Rome’s vastness eventually contributed to its
downfall. The empire became too large for one man
to control effectively. Roman armies in distant lands
became more loyal to their commanding officers
than to their emperor. Rome battled enemies in
Europe and Asia, and rivals fought to claim the title
of emperor.
In 284 CE, Diocletian became emperor. He
reorganized the Roman government, dividing
it into smaller provinces to create stability. He
also standardized Roman coins and attempted
to implement price controls. His efforts would
not endure.
In 395, Arcadius and Honorius, the sons of
Emperor Theodosius I, split the Roman Empire in
two: the West Roman Empire and the East Roman
Empire. Rome remained the capital in the West.
Constantinople became the capital in the East.

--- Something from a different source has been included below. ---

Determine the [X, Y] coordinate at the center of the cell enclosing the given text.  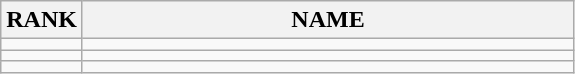
RANK [42, 20]
NAME [328, 20]
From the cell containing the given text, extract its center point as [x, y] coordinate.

In the early 400s, Germanic tribes began invading and looting cities under
Roman control in Spain and Africa. In 410, the Visigoths, a Germanic group,
sacked the city of Rome. Meanwhile, formerly conquered groups such as the
Celts and Saxons fought Roman occupation. And in 455, Gaiseric, a Vandal
leader, led his people in an attack on Rome. They plundered the mighty
city. In 476, Odoacer, a Germanic leader, knocked Romulus Augustulus from
power. The West Roman Empire had fallen.
The East Roman Empire remained intact for nearly another 1,000 years.
It thrived as the Byzantine Empire. In 1453, the Ottomans took control of
Constantinople and made it the capital of their empire. After enduring for
more than 20 centuries, the rule of Rome had come to an end.